- Problems to solve -
1. List every numbered section heading in the refinery energy text below, each with its number.
2. Write the next part of the refinery energy text below, picking up right after its final sentence.

- Selection -
+ + + + + + +
5.7.1 Combustion Air and Feed/Steam Preheat
        Heat recovery systems can be used to preheat the feed/steam and combustion air
temperature. If steam export needs to be minimized, an increase in the combustion air and
feed/steam temperature through the convective section of the reformer is an option that can
reduce fuel usage by 42 percent and steam export by 36 percent, and result in a total energy
savings of 5 percent compared to a typical SMR (ARCADIS, 2008).
5.7.2 Cogeneration
         Cogeneration of hydrogen and electricity can be a major enhancement of energy
utilization and can be applied with SMR. Hot exhaust from a gas turbine is transferred to the
reformer furnace. This hot exhaust at ~540 °C still contains ~13-percent oxygen and can serve
as combustion air to the reformer. Since this stream is hot, fuel consumption in the furnace is
reduced. The reformer convection section is also used as a HRSG in a cogeneration design.
Steam raised in the convection section can be put through either a topping or condensing turbine
for additional power generation. This technology is owned by Air Products and Technip, and
has been applied at six hydrogen/cogeneration facilities for refineries (ARCADIS, 2008).
5.7.3   Hydrogen Purification
        There are three main hydrogen purification processes. These are pressure-swing
adsorption, membrane separation, and cryogenic separation. The selection of the purification
method depends, to some extent, on the purity of the hydrogen produced. Pressure-swing
adsorption provides the highest purity of hydrogen (99.9+ percent), but all of these purification
methods can produce 95 percent or higher purity hydrogen stream. When lower purity (i.e.,
95%) hydrogen gas is acceptable for the refinery applications, then any of the purification
methods are technically viable. In such cases, the energy and CO2 intensity of the various
purification techniques could be considered. The purification technique also impacts the ease by
which CO2 recovery and capture can be used. See also the carbon capture techniques in Section
5.1.4.
5.8     Hydrotreating Units
         A number of alternative hydrotreater designs are being developed to improve efficiency.
New catalysts are being developed to increase sulfur removal, and reactors are being designed to
integrate process steps. While many of these designs have not yet been proven in production,
others such as oxidative desulfurization and the S Zorb process have been demonstrated at
refineries. The design of both modifications and new facilities could consider the current state of
the art (Worrell and Galitsky, 2005). Hydrotreaters consume hydrogen, so new hydrotreating
units may also increase hydrogen production at the facility (see Section 5.7). Hydrotreaters also


                                              32
produce sour gas so the GHG reduction options discussed for sulfur scrubbing technologies
(Section 5.2.1.3) and sulfur recovery units (Section 5.6) could be considered.
5.9     Crude Desalting and Distillation Units
         Before entering the distillation tower, crude undergoes desalting at temperature ranging
from 240 to 330 °F. Following desalting, crude enters a series of exchangers, known as preheat
train to raise the temperature of the crude oil to approximately 500 °F. A direct-fired furnace is
typically then used to heat the crude oil to between 650 and 750 °F before the crude oil is
transferred to the flash zone of the tower. The crude oil furnaces are among the largest process
heaters at the refinery; GHG reduction measures for these furnaces could be considered. Also, as
the crude distillation unit employs among the largest process heaters at a refinery, carbon capture
techniques (Section 5.1.4) could be considered. Additional GHG reduction measures are
described below.
+ + + + + + +
- Material provided -
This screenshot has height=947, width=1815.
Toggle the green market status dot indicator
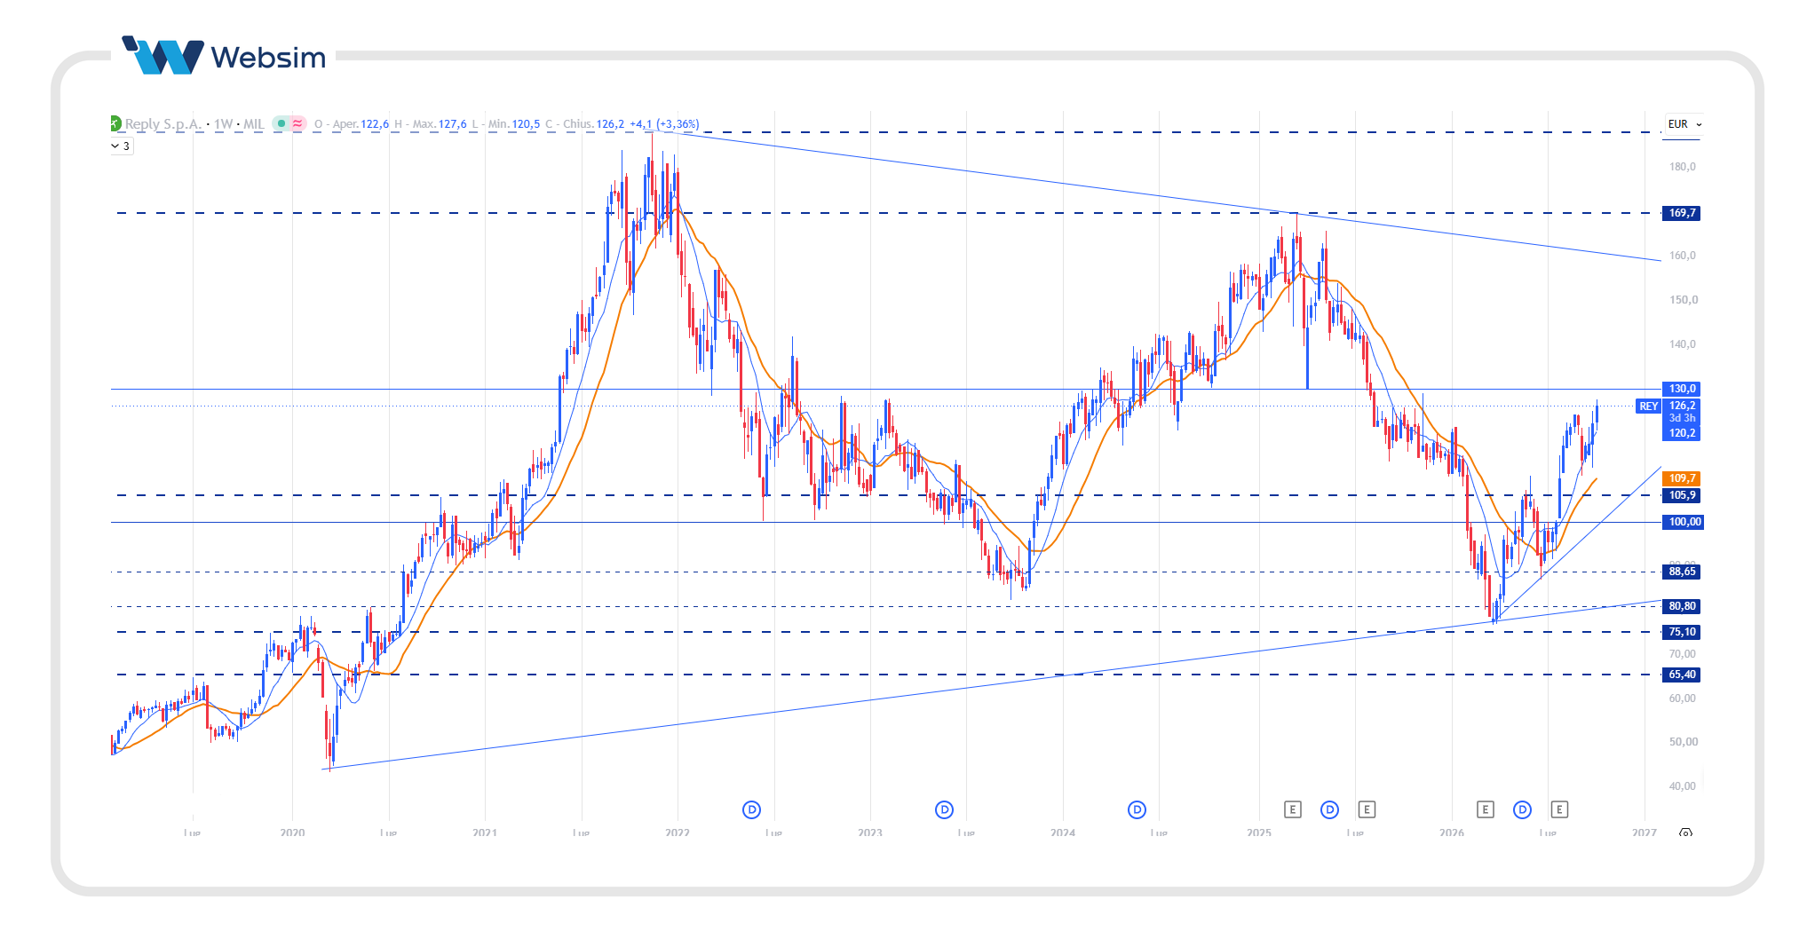pyautogui.click(x=281, y=123)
+ + + + + + +
- Answer list -
1.
5.7.1 Combustion Air and Feed/Steam Preheat
5.7.2 Cogeneration
5.7.3 Hydrogen Purification
5.8 Hydrotreating Units
5.9 Crude Desalting and Distillation Units

2.
5.9.1   Desalter Design
       Alternative designs for the desalter, such as multi-stage units and combinations of AC
and DC fields, may increase efficiency and reduce energy consumption (Worrell and Galitsky,
2005).
5.9.2   Progressive Distillation Design
       In the conventional scheme, all the crude feed is heated to a high temperature through the
furnace prior to entering the atmospheric tower. Some lighter components of crude are
superheated in the furnace, resulting in an irreversible energy waste. The progressive distillation
process uses a series of distillation towers working at different temperatures (see Figure 6). The
advantage of progressive distillation is that it avoids superheating of light fractions to
temperatures higher than strictly necessary for their separation. The energy savings with
progressive distillation has been reported to be approximately 30 percent (ARCADIS, 2008).
Crude heaters account for approximately 25 percent of process combustion CO2 emissions
(Coburn, 2007); therefore, progressive distillation can reduce nationwide GHG emissions from
petroleum refineries by almost 5 percent.




                                              33
                                                                                             LPG



                                                                                             Light Naphtha

                                                                                             Medium Naphtha

                                                                                             Heavy Naphtha


                                                                  Rectification




                             Flash Column
                                                                                                        Kerosene
                                  Heat Exchanger Train
                                                                                                        Gasoil
       Crude oil
                                                   Flash Column

                                                                    Furnace                                                            Vacuum
          Heat Exchanger Train                                                                                                         gas oil



                                                                          Atmospheric Distillation
                                                                                                                                       Residuum
                                                                                                     Furnace


                                                                                                                 Vacuum Distillation


          Figure 6. Process schematic of a progressive distillation process (from ARCADIS, 2008).



5.10   Storage Tanks
5.10.1 Vapor Recovery or Control for Unstabilized Crude Oil Tanks
        Crude oil often contains methane and other light hydrocarbons that are dissolved in the
crude oil because the crude oil is “stored” within the wells under pressure. When the crude oil is
pumped from the wells and subsequently stored at atmospheric pressures, CH4 and other light
hydrocarbons are released from the crude oil and emitted from the atmospheric storage tanks.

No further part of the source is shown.